The rangelands goat population has declined from approximately 1,000,000 in 2005 to 150,000 in 2011, the most recent estimate. With current dog impacts and harvest rates the industry is in a critical position.
Current wild dog control efforts would appear to be well resourced but still in need of an overall rangelands coordination facility. Their impacts cannot be objectively evaluated: this is a glaring inadequacy and should be rectified so as to guide the necessary dog population reduction and permit the restoration of rangeland goat populations, together with the re-introduction of sheep enterprises where appropriate.

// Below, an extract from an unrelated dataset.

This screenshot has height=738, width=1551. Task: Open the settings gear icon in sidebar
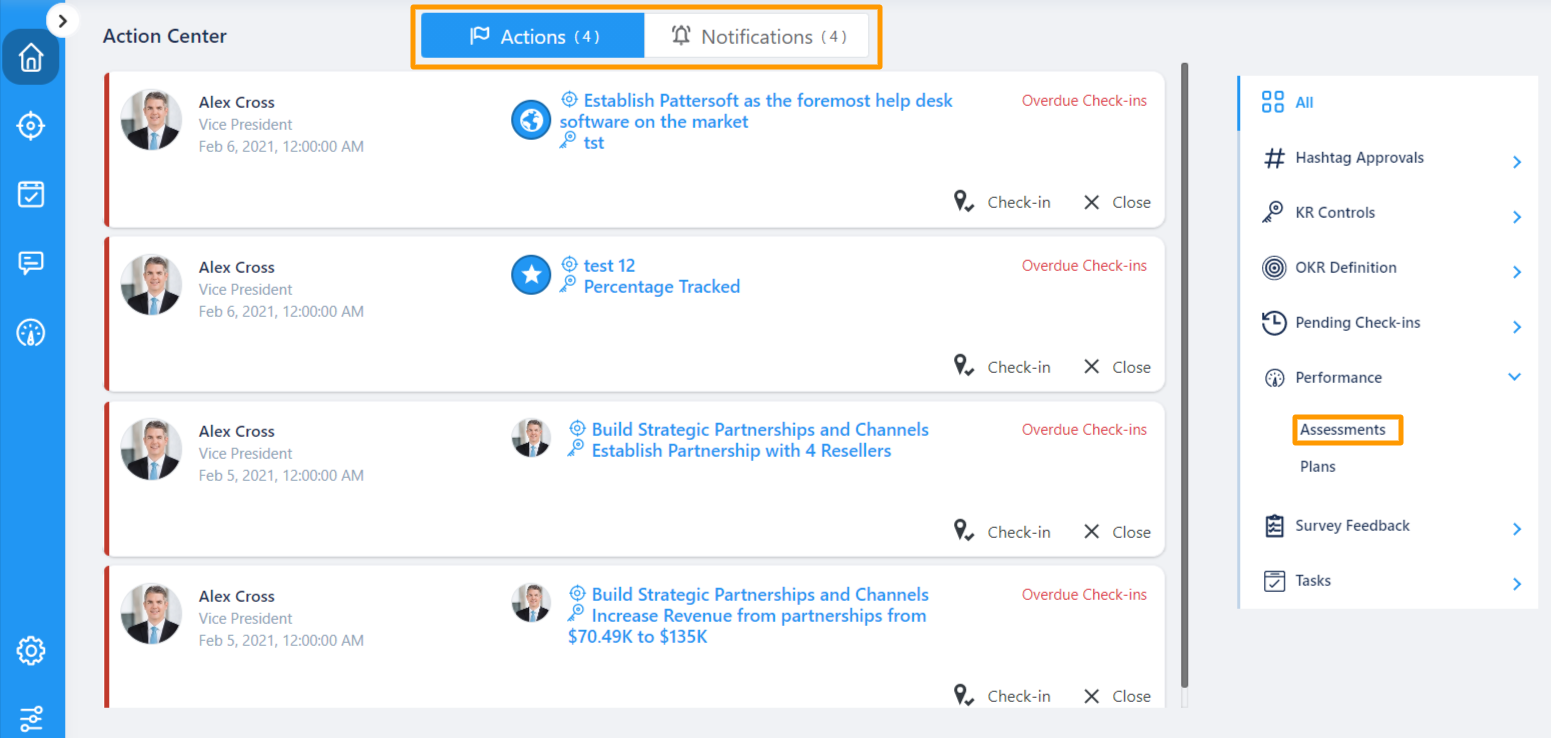pyautogui.click(x=31, y=652)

The National Wild Dog Action Plan is seen to provide the necessary tools.
If the rangeland goat industry is to be a key Southern Rangelands enterprise, alone or in association with other commercial grazing livestock, the overall grazing pressure should be regularly and consistently monitored so that the industry is and is seen to be a leader in rangelands biodiversity outcomes.
It is recommended that the industry in the eastern States be ever vigilant and maintain vigorous, coordinated wild dog control as recommended and facilitated within the framework of the National Wild Dog Action Plan.
It is also recommended to monitor goat populations and harvest rates to ensure growth and sustainability. Recent harvest rates are relatively high and current harvest numbers continue to increase. More recent goat population data would provide a basis for industry planning.